### BAGIAN DOKUMEN
==================================================

More

    Birgadir Jenderal TNI (Purn) Aloysius Benedictus Mboi

    Oleh: Prabowo Subianto [diambil dari Buku Kepemimpinan Militer 1: Catatan dari Pengalaman Letnan Jenderal TNI (Purn) Prabowo Subianto]

    Saya bertemu dengan Dokter Ben Mboi setelah beliau pensiun. Beliau pensiun dari karier militer dan juga sebagai gubernur Nusa Tenggara Timur. Di kalangan TNI, beliau dikenal sebagai seorang dokter militer yang ikut terlibat dengan pasukan baret merah (RPKAD) yang ditugaskan di Merauke selama operasi pembebasan Irian Barat. Saat itu, komandan kompi yang ditugaskan adalah Kapten Benny Moerdani yang kemudian menjadi Menhan dan Pangab pada tahun 1980-an. Pak Ben Mboi adalah dokter yang berada di kompinya Pak Benny Moerdani yang ikut terjun dalam operasi di Merauke.

    Selama beberapa pertemuan dengan Pak Ben Mboi, beliau menceritakan beberapa kisah menarik. Salah satunya adalah kisah saat menaiki pesawat Hercules untuk terjun di Irian Barat. Saat itu, Panglima Komando Mandala, Mayor Jenderal TNI Soeharto yang kemudian menjadi jenderal dan akhirnya Presiden Republik Indonesia, yang melepas mereka. Pak Ben Mboi menceritakan bahwa saat pasukan yang dipimpin Pak Benny Moerdani, termasuk dirinya yang saat itu berpangkat Letnan Satu, diapelkan di sebelah Pesawat Hercules yang mesinnya sudah bunyi, Pak Harto menyampaikan sambutan yang sangat singkat.

    Menurut Pak Ben Mboi, Pak Harto menyampaikan kata-katanya sebagai berikut: “Sebentar lagi saudara-saudara akan berangkat untuk diterjunkan di daerah Merauke dalam rangka operasi merebut kembali Irian Barat. Dua tim sebelum kalian sudah diterjunkan beberapa minggu lalu dan sampai hari ini tidak ada kontak dengan mereka. Kemungkinan kalian tidak kembali lebih dari 50%. Saya beri waktu tiga menit, kalau ada di antara kalian yang ragu-ragu, yang tidak mau berangkat silakan keluar barisan.”

    Menurut Pak Ben Mboi tidak ada yang keluar barisan. Pak Harto melihat jamnya dan setelah tiga menit memerintahkan semua pasukan agar naik pesawat. Menurut Pak Ben Mboi kepada saya, seandainya Pak Harto memberi lebih dari 5 menit, bisa jadi banyak yang keluar barisan.

==================================================

### BAHAN SUMBER
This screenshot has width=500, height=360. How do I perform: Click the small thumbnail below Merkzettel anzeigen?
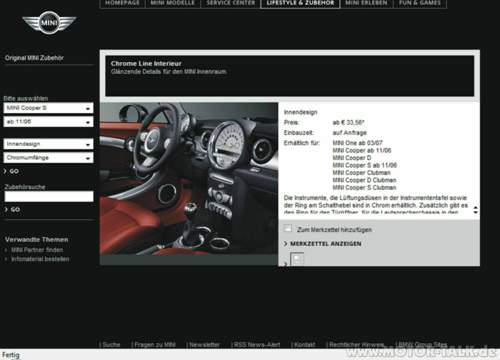click(297, 259)
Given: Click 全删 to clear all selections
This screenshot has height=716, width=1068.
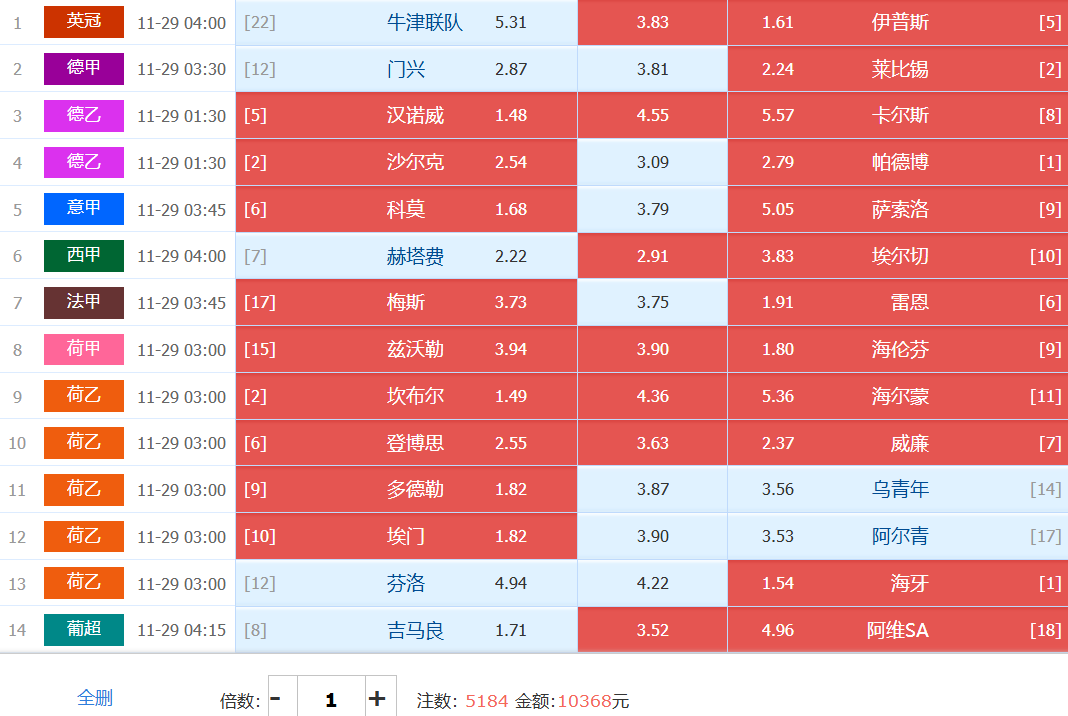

==================================================

### PETUNJUK TUGAS
(1) Sebutkan semua nama orang yang muncul dalam teks tentang Ben Mboi.
(2) Menurut teks tentang Ben Mboi, berapa lama waktu yang diberikan Pak Harto kepada pasukan yang ragu untuk keluar barisan?
(3) Teruskan teks tentang Ben Mboi mulai setelah kalimat terakhirnya.
Baris-baris tersebut merupakan bahan yang terpisah dari teks.

### HASIL LATIHAN
(1) Aloysius Benedictus Mboi (Ben Mboi), Prabowo Subianto, Benny Moerdani, dan Soeharto (Pak Harto).

(2) Pak Harto memberi waktu tiga menit.

(3)
    Itulah cerita yang heroik walaupun agak lucu. Dalam hati, mungkin saja banyak dari mereka yang berpikir, “waduh, saya bisa menjadi bagian dari 50% yang tidak kembali bertemu keluarga saya.” Mungkin itulah semangat heroisme saat itu yang melanda seluruh bangsa Indonesia.

    Ada cerita menarik lainnya yang beliau sampaikan setelah pensiun dari jabatan gubernur. Saat itu, anak buah dan stafnya baru menyadari bahwa Pak Ben Mboi tidak memiliki rumah. Mereka pun mulai menggalang dana dan mendapat dukungan dari pemerintah daerah dan beberapa pengusaha lokal untuk membangun rumah untuk Pak Ben Mboi. Faktanya, Indonesia memiliki banyak prajurit hebat yang mengabdikan seluruh karirnya untuk negara dan pensiun tanpa memiliki rumah. Hal ini menunjukkan bahwa mereka tidak melakukan korupsi atau mencari keuntungan pribadi, namun tidak diberi imbalan yang pantas. Karena mereka sangat dihormati oleh bawahan mereka selama bertahun-tahun, para anak buah ini menemukan cara untuk mendapatkan cukup uang untuk membangun rumah untuk komandan mereka setelah komandan mereka pensiun.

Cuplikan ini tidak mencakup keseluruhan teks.